According to him, the impact was that of the worst contraction in the major economy in the world, because of two vivid reasons – the nature of the lockdown which destroyed too many livelihoods, and the way the government didn’t respond with a fiscal stimulus which was necessary.
Central government has not called for a lockdown, state governments are reluctant to do so, even the ones who have called for it such as Karnataka, Madhya Pradesh are not terming it as ‘a lockdown’, rather terms like ‘closed down’, ‘covid19 curfew’ have been in use. No State wants to use the term ‘lockdown’ for the fear of receiving backlash and because of the distress caused last year. With 3.8 lakh cases a day, there is a huge cost to this if it isn’t controlled. It is expected to reach one million cases a day in the end of July. Ramanan Lakhminarayan, H.D, M.P.H, economist and an epidemiologist say that there will be one million deaths by mid-August in the country.

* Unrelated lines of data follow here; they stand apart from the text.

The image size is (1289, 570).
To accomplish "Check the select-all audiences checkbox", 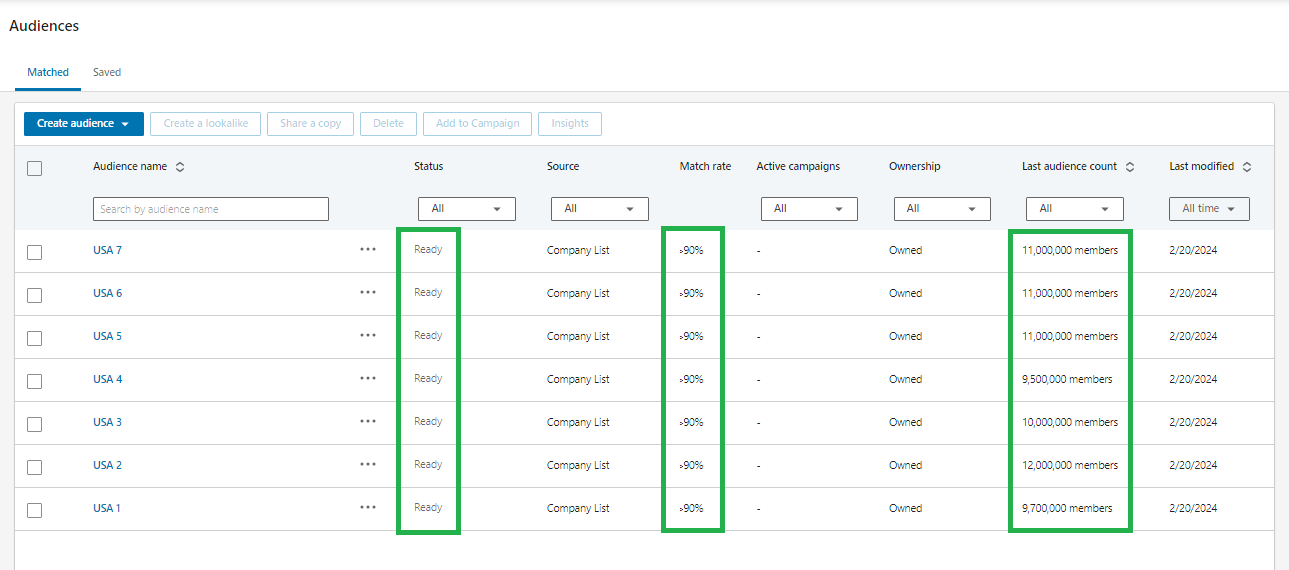I will pyautogui.click(x=35, y=168).
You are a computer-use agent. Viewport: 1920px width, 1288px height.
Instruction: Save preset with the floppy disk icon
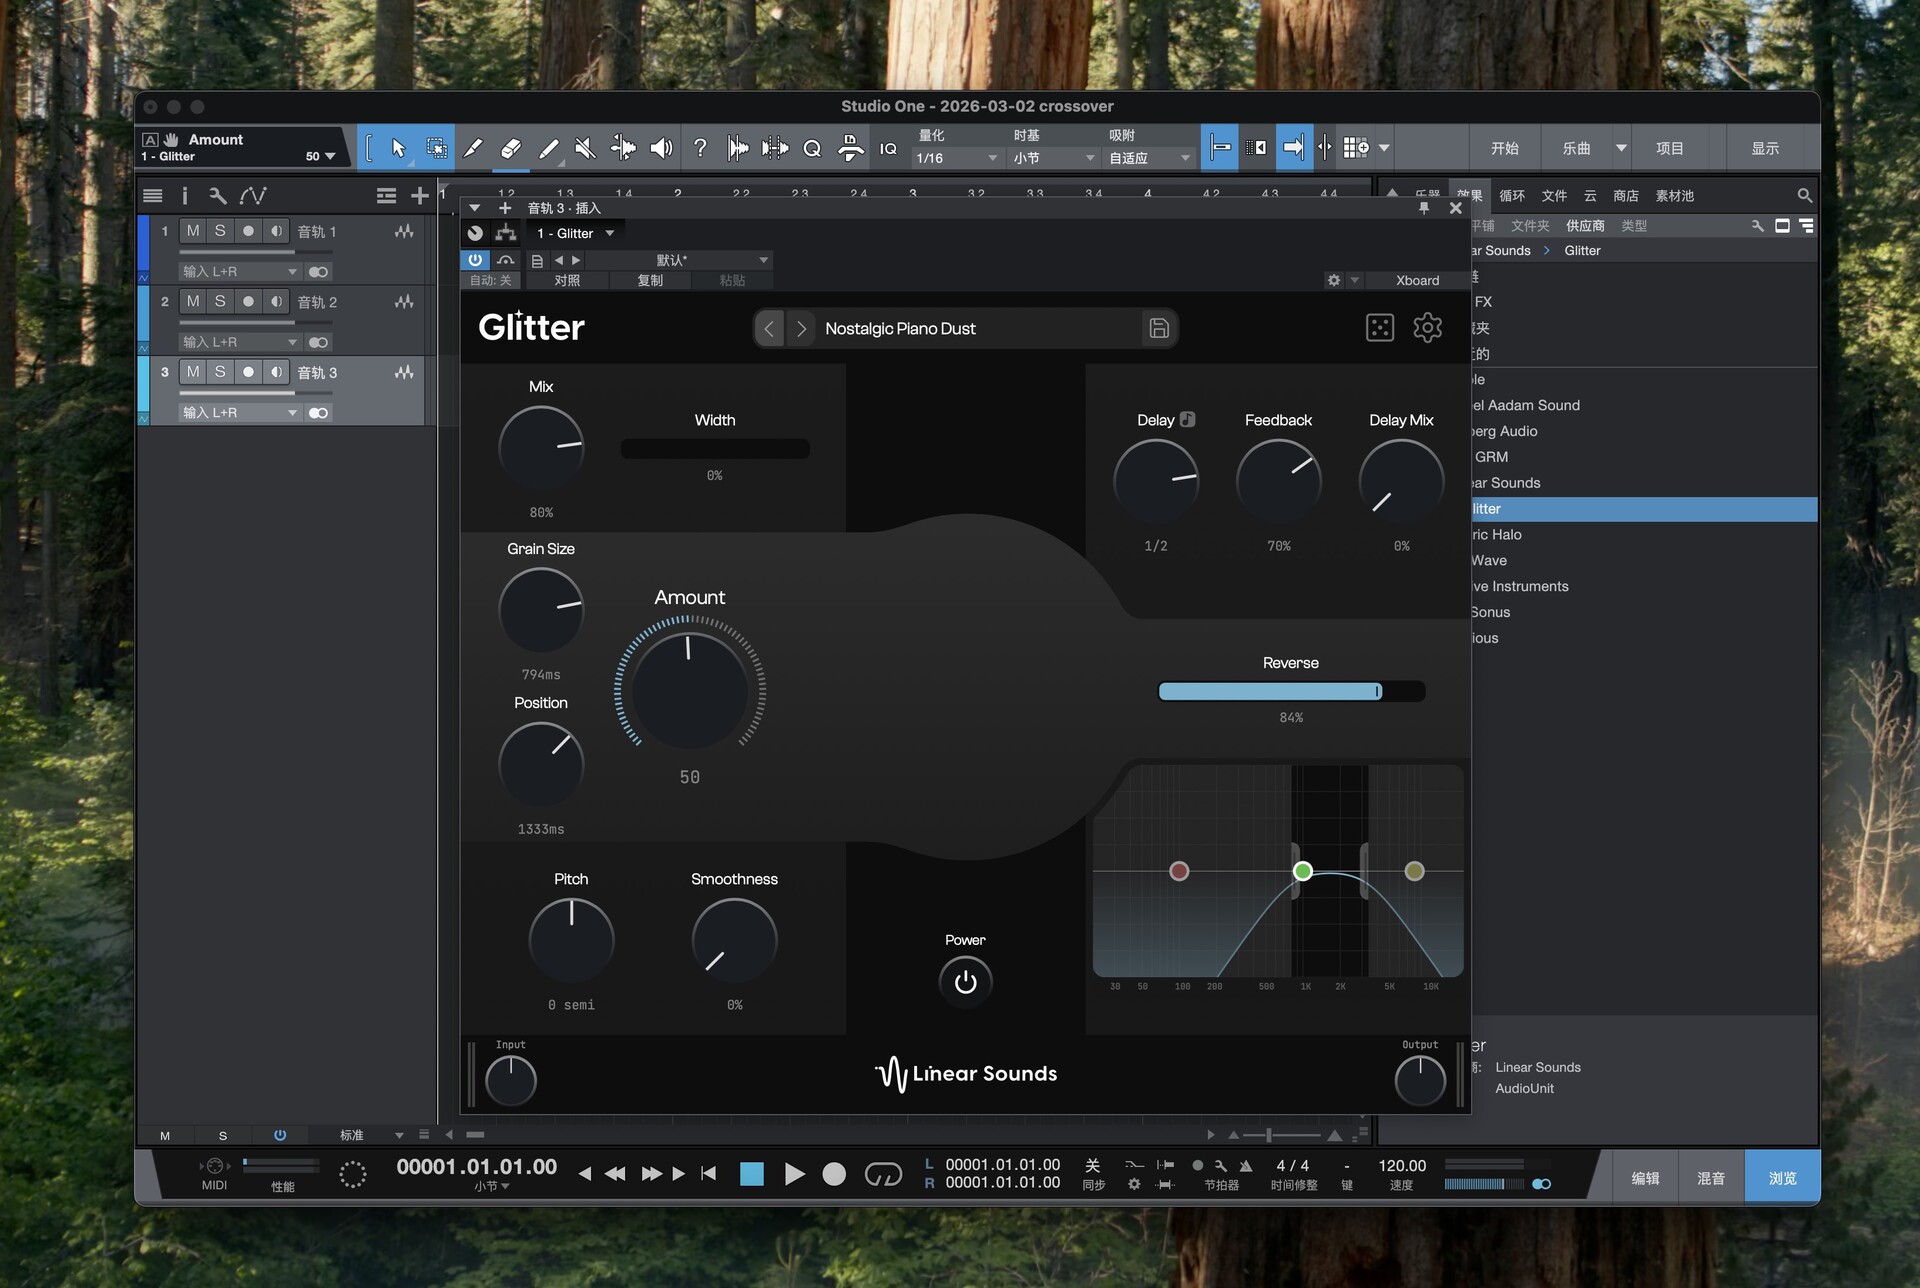(x=1158, y=328)
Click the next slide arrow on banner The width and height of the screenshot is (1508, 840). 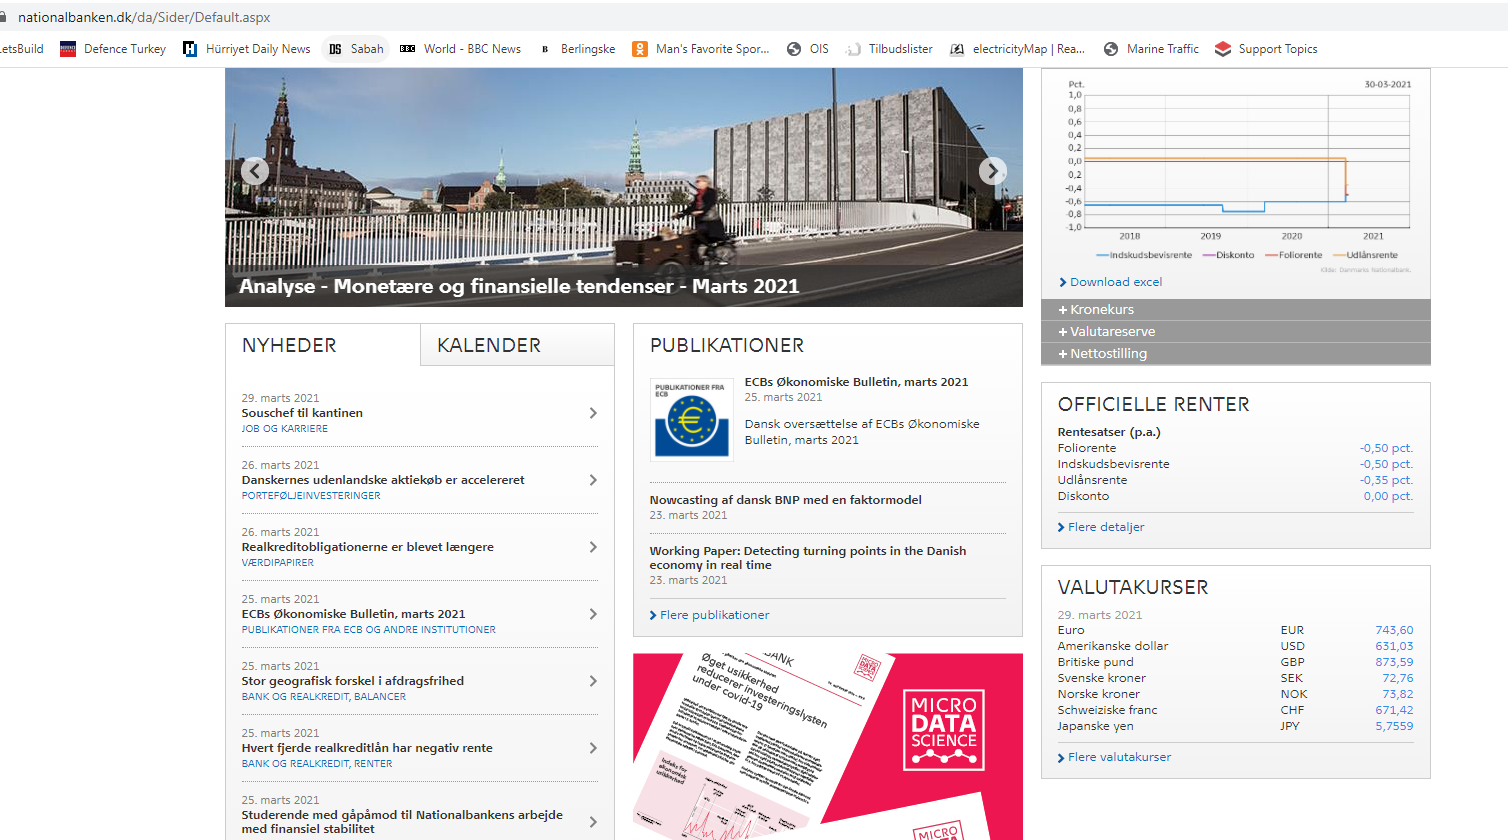(x=992, y=171)
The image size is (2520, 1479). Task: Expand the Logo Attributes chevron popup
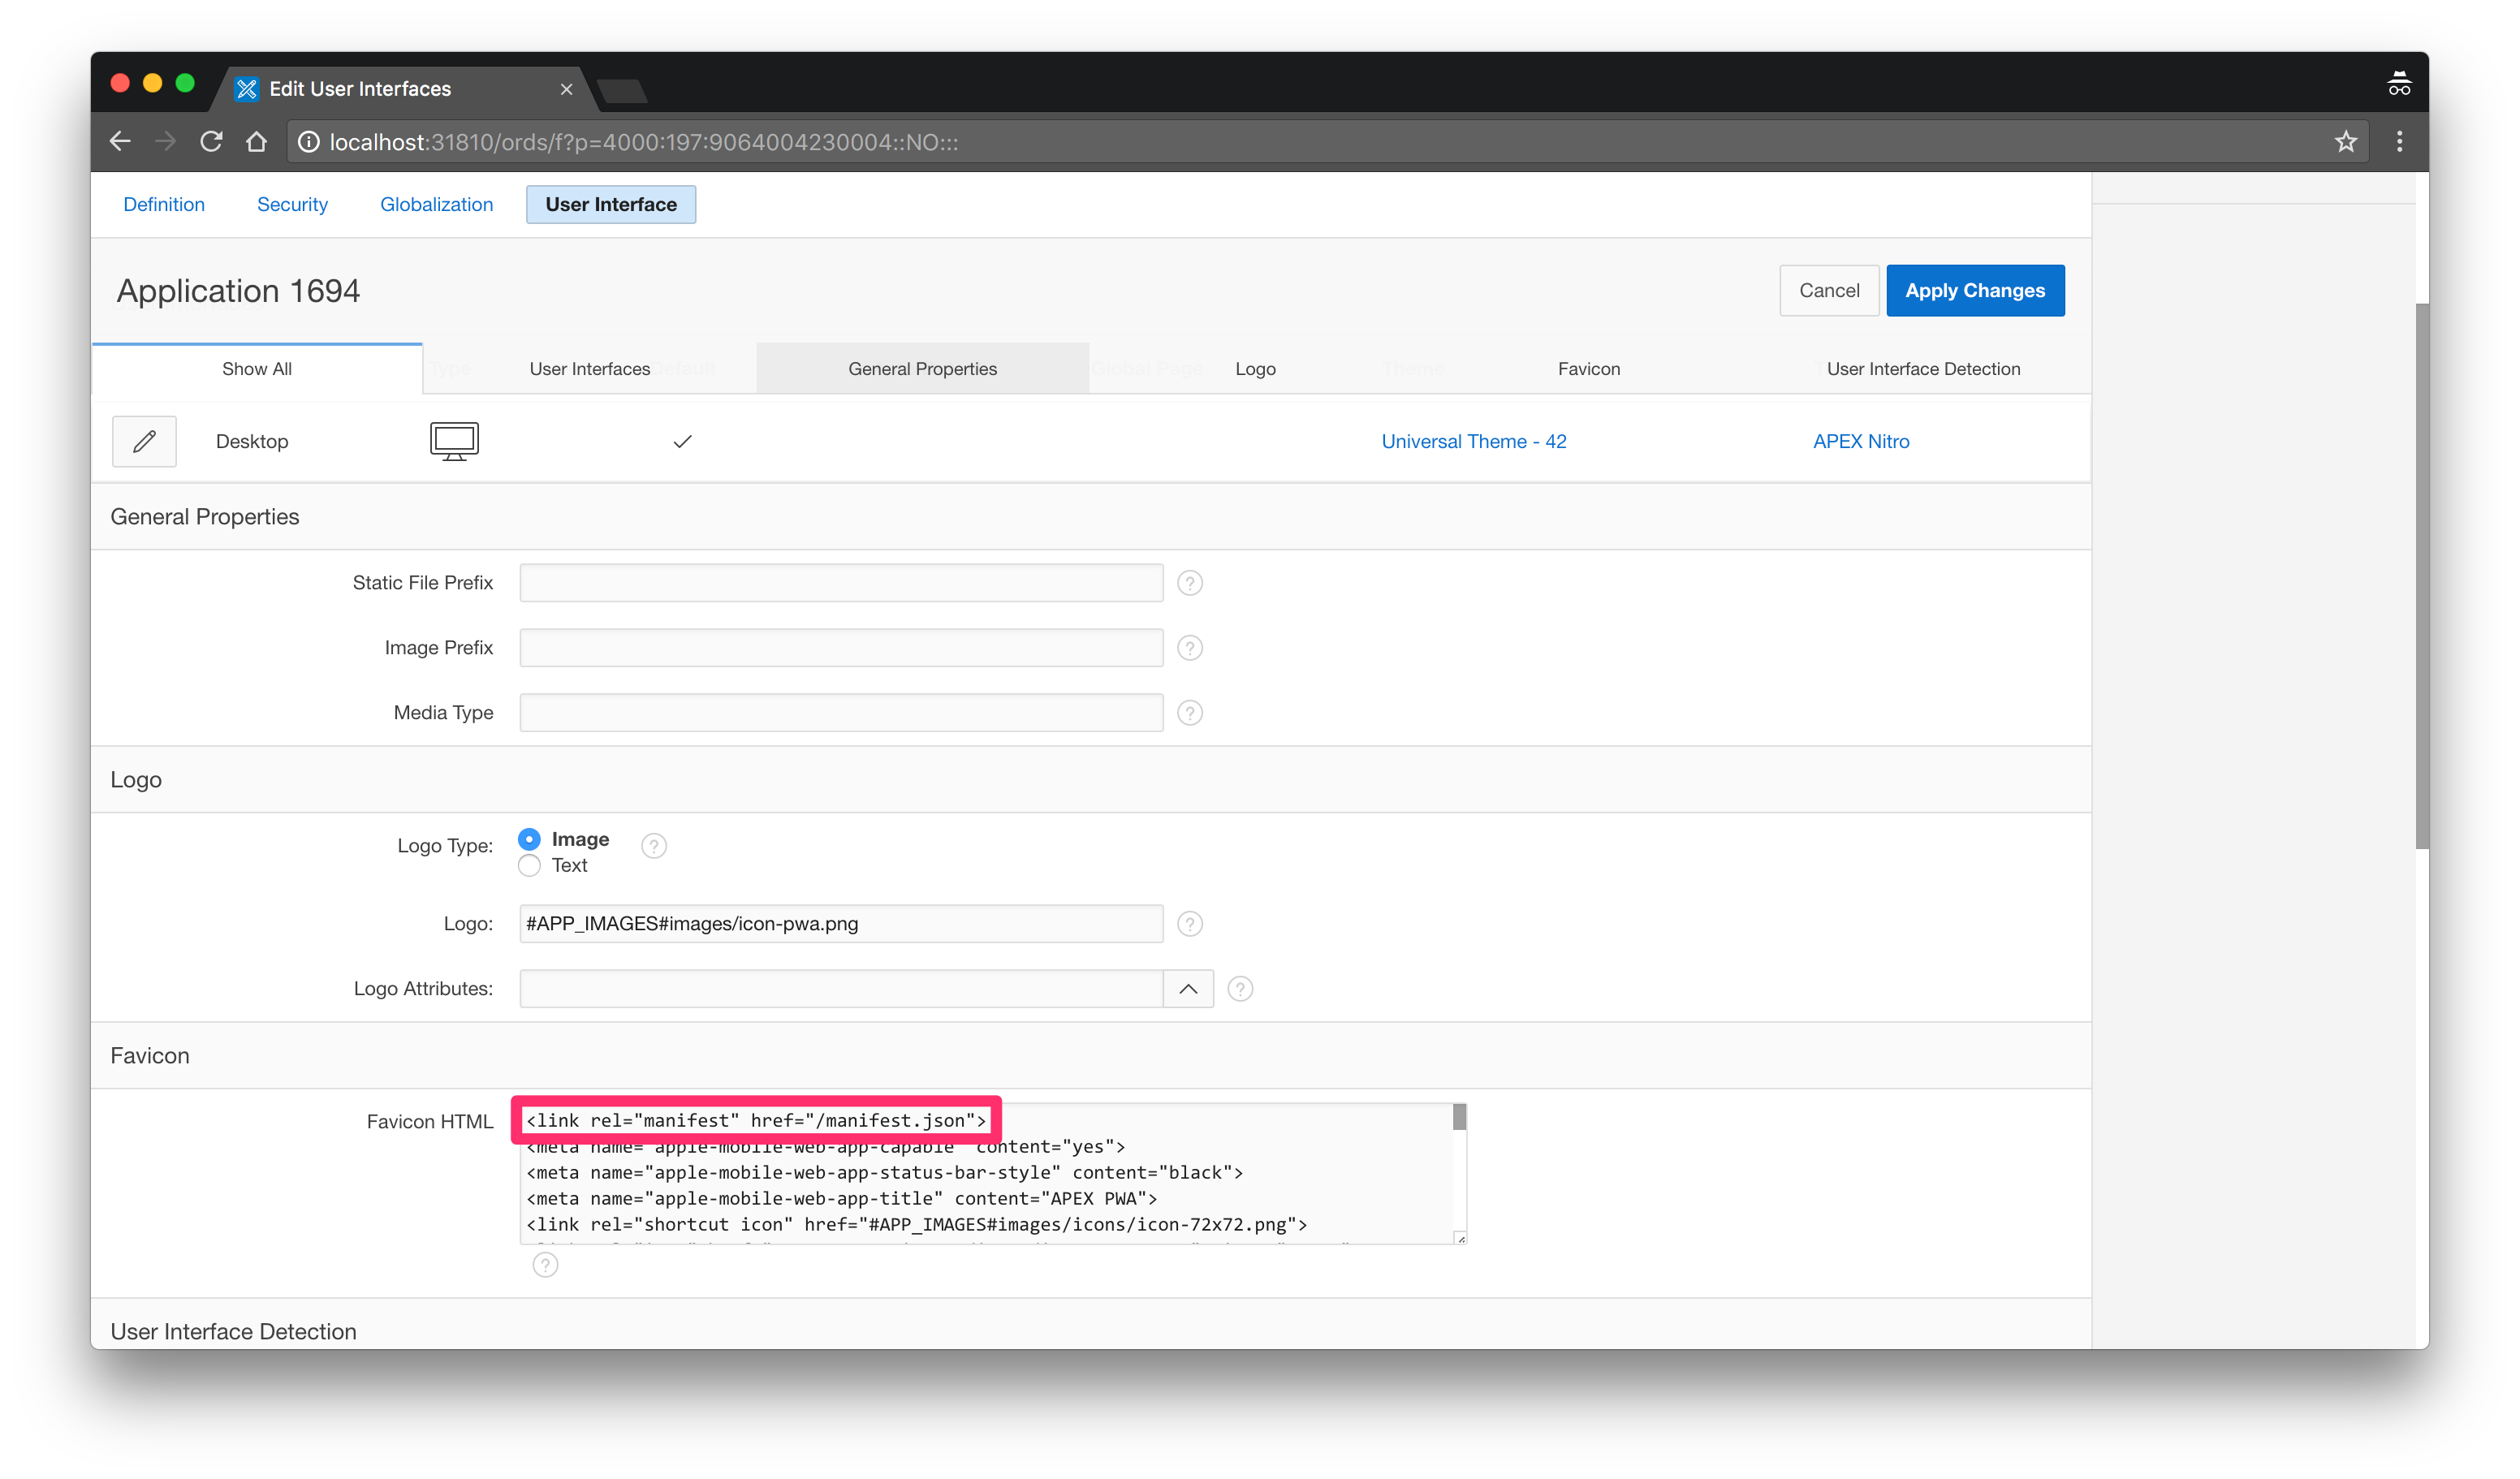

On being asked if there is an economic price to pay for not making active decisions by the government, Mohan Guruswamy, Economist said, “There is a huge cost to pay now and, in the future, as well; our systems are already collapsing, we mightn’t have enough people to work if this trend continues. Where and how will the labours, the workers come from? Companies will have to shut down because of unavailability of workers. We inflicted an economic cost last year when there was no cost with merely 500 cases all throughout the country. And here we have crossed well over a million of total cases. The government has to act, not the kind with a strict lockdown as earlier without preparation and helping people with cash on their hands or accounts, without providing rations.” He asked the government not to pile on to the problems, but to act sensibly, and according to him, PM Modi is driven by grandstanding and not by practical, economic realities.
I don’t want to believe that it’s ever too late to fix this crisis. If the government were to set up war rooms that were working day in and out in fixing the problem arising with the unavailability of enough oxygen, more than half the lives would immediately be saved. When we understand that the US is now sending over a hundred million dollars’ worth of equipment, if this equipment is equitably distributed to the state governments based on the requirements, if vaccines are distributed enough, the country will be able to get on top of this crisis soon. Firstly, a coordination across the states with the centre is utmost important, which isn’t the case now, since people are busy playing politics, blame-games etc. It has to STOP.
Secondly, there isn’t an ounce of doubt in the fact how massively testing must be rammed up. If we are to try and control the situation in the short run, the crisis of hospitalisation, beds, oxygen etc. must be made adequately available and accessible to the patients. ‘Vaccines’ will only talk about the medium or long and not the short run, People making the decisions must realise the dire need of extreme measure in order for the country to be back on track. We are in this together. Hoping and Praying for the world to heal as early as possible.